Solar energy becomes popular choice in Tibet (Xinhua) Updated: 2004-10-21 10:44
Purbu, a native of Heping Village of Nyima County, southwest China's Tibet
Autonomous Region, traveled to Lhasa, the regional capital, during the National
Day holiday season to buy a solar energy converter as a dowry for his younger
sister.
"It's fashionable, pollution-free, and I'm sure my sister will love it," said
Purbu, who spent over 2,000 yuan (US$241) on the gift. Purbu's home, located in
northern, pastoral Tibet, is some 500 km away from Lhasa and it takes a full day
to travel there on the bumpy plateau highways.
It is true that in rural and pastoral Tibet, solar energy converters have
replaced conventional pollution-prone fuel and have become fashionable consumer
commodities.

**Exercise requirements:**
a) Using the solar energy article, answer these questions:
(i) What did Purbu travel to Lhasa to buy?
(ii) How much did he spend on the gift?
(iii) How far is Purbu's home from Lhasa?
b) From the solar energy article, extract word for word the passage from "It is true that" up to and including "commodities.".

**Material provided:**
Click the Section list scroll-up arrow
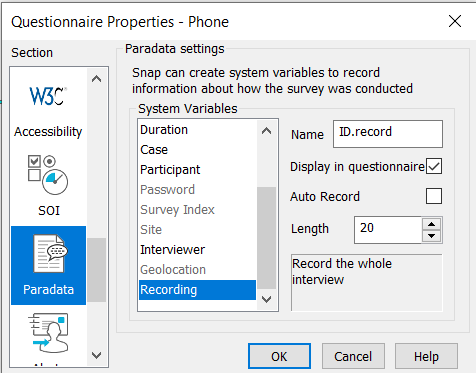click(x=97, y=79)
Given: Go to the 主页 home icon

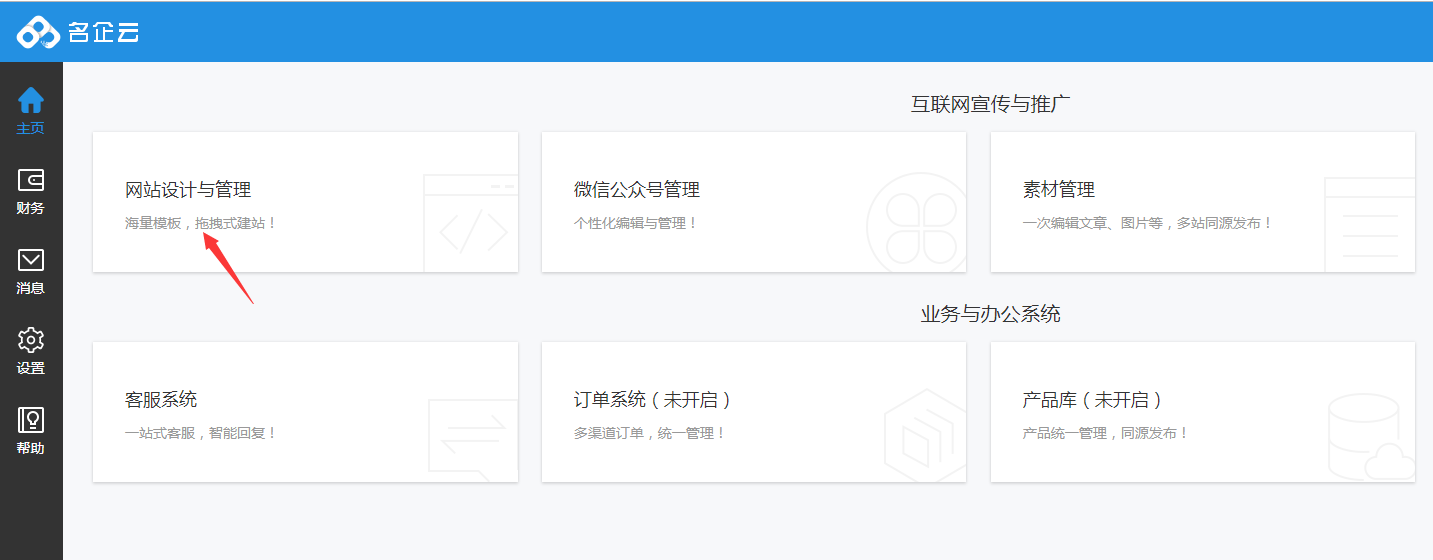Looking at the screenshot, I should [x=31, y=100].
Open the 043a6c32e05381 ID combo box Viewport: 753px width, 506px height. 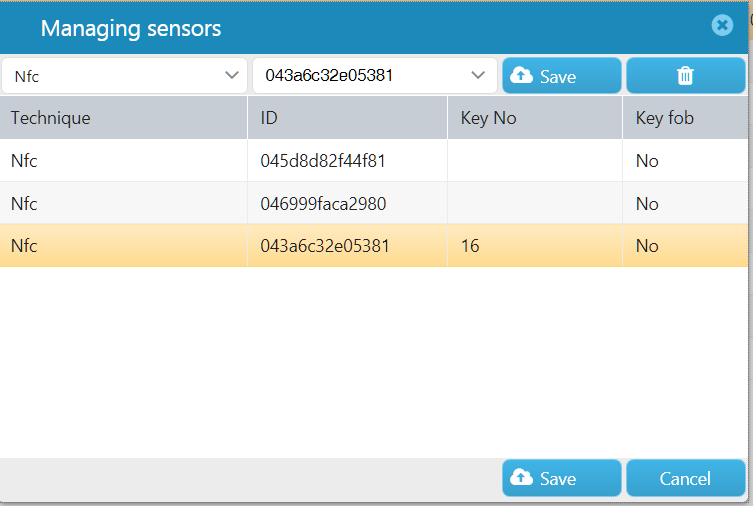click(375, 75)
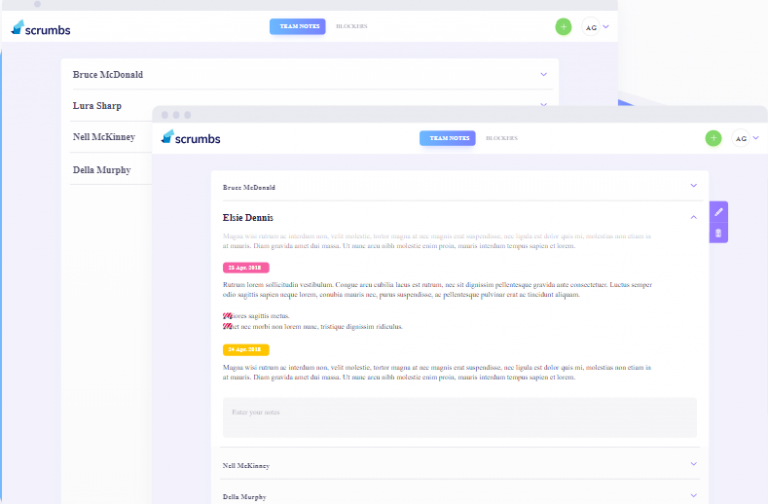The width and height of the screenshot is (768, 504).
Task: Select Team Notes tab in front window
Action: click(x=447, y=138)
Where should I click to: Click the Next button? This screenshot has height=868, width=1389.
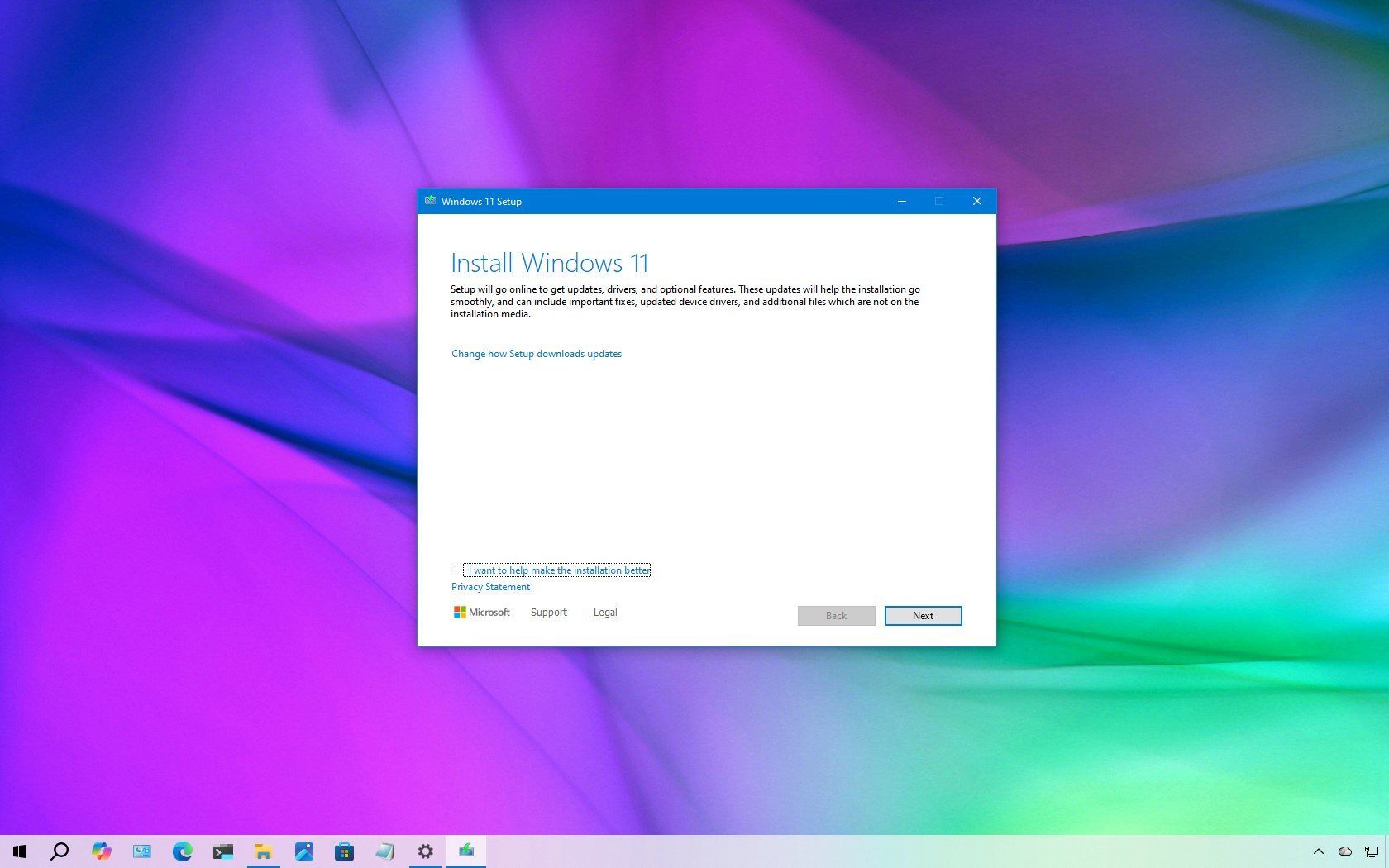coord(923,615)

**Outputs by task:**
a)
(i) A solar energy converter, as a dowry for his younger sister.
(ii) Over 2,000 yuan (US$241).
(iii) Some 500 km.

b)
It is true that in rural and pastoral Tibet, solar energy converters have
replaced conventional pollution-prone fuel and have become fashionable consumer
commodities.